▸ **Instruction**
Please output the material below from the line with "Task: Open the Tamanho size dropdown" up to and including the line with "Action: (563, 63)", copied exactly. Leave the pictures out of your answer.

▸ **Supplied material**
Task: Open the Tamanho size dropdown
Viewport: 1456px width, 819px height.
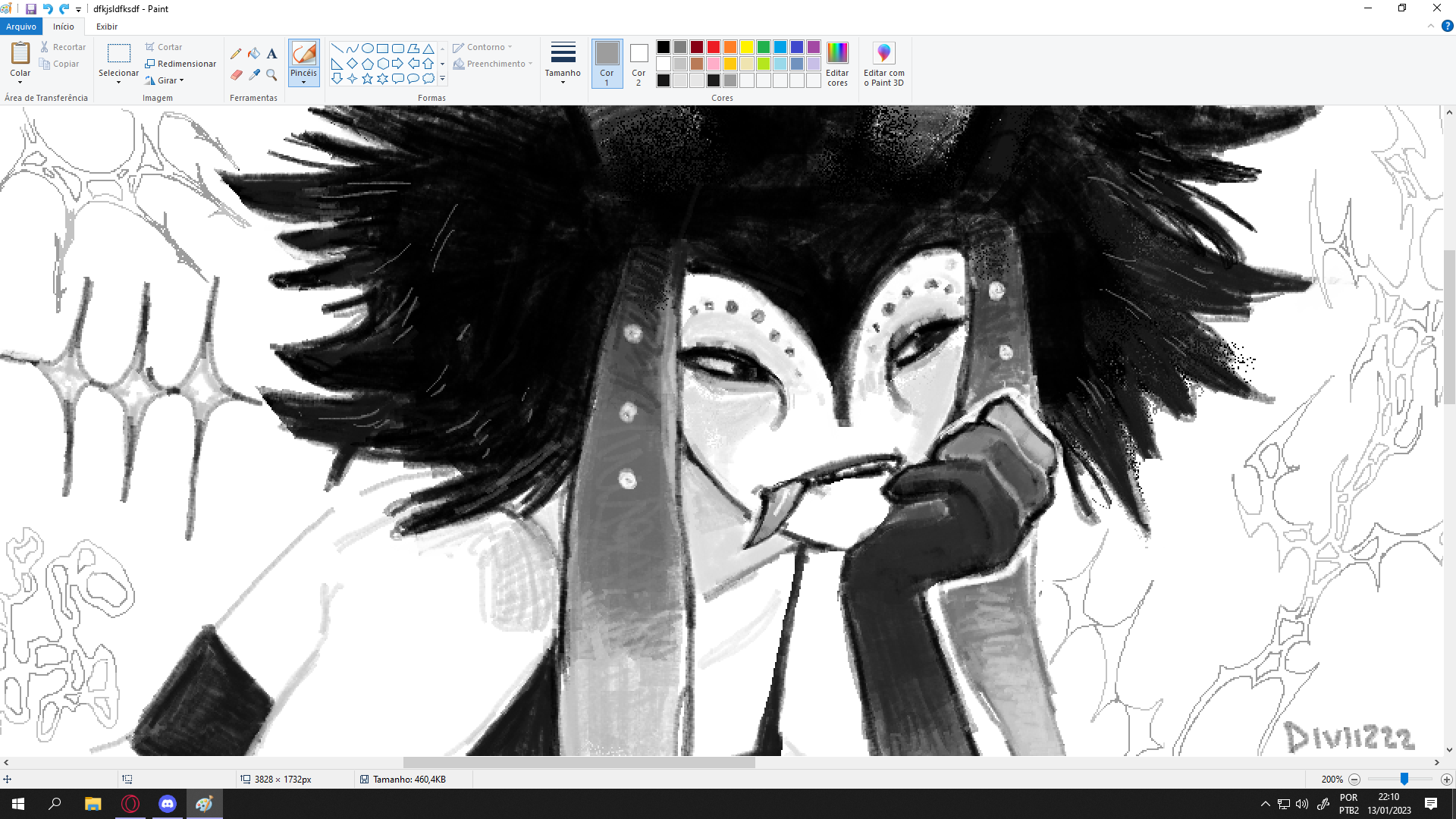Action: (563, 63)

--

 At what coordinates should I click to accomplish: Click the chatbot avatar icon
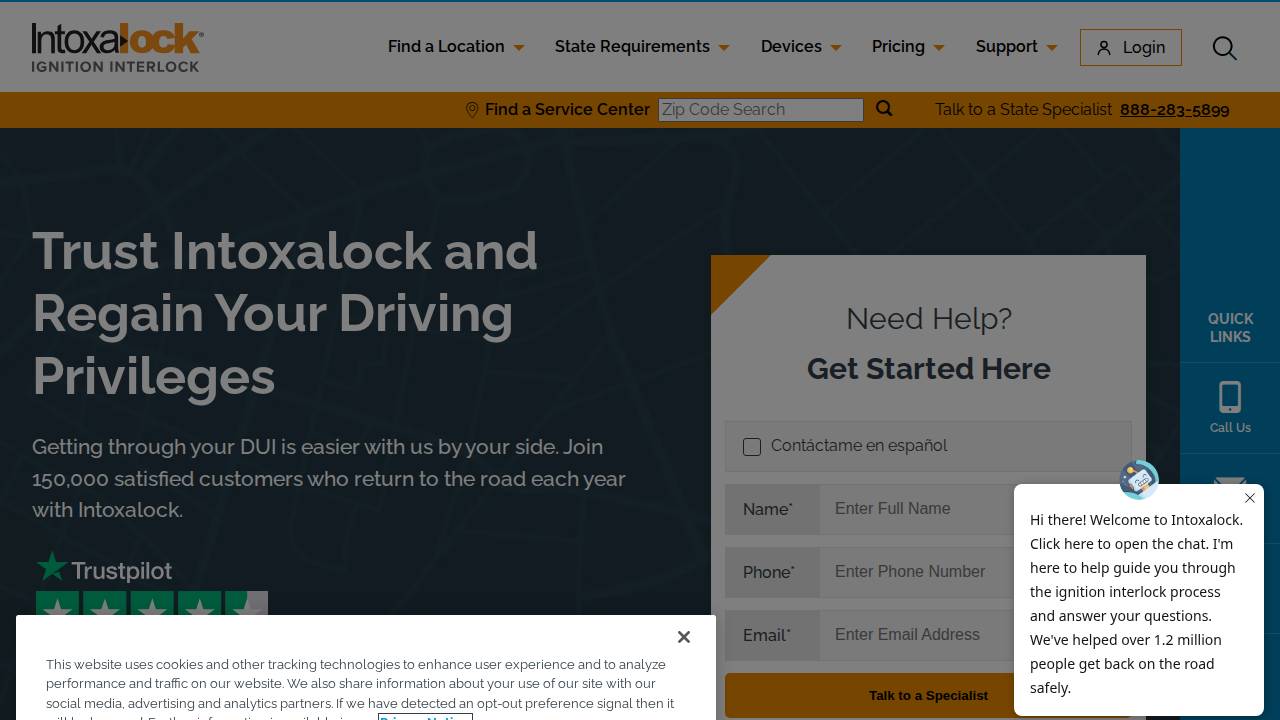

...

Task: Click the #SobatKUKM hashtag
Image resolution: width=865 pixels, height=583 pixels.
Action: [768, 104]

▸ **Reply to the exercise**
Task: Open the Tamanho size dropdown
Viewport: 1456px width, 819px height.
Action: (563, 63)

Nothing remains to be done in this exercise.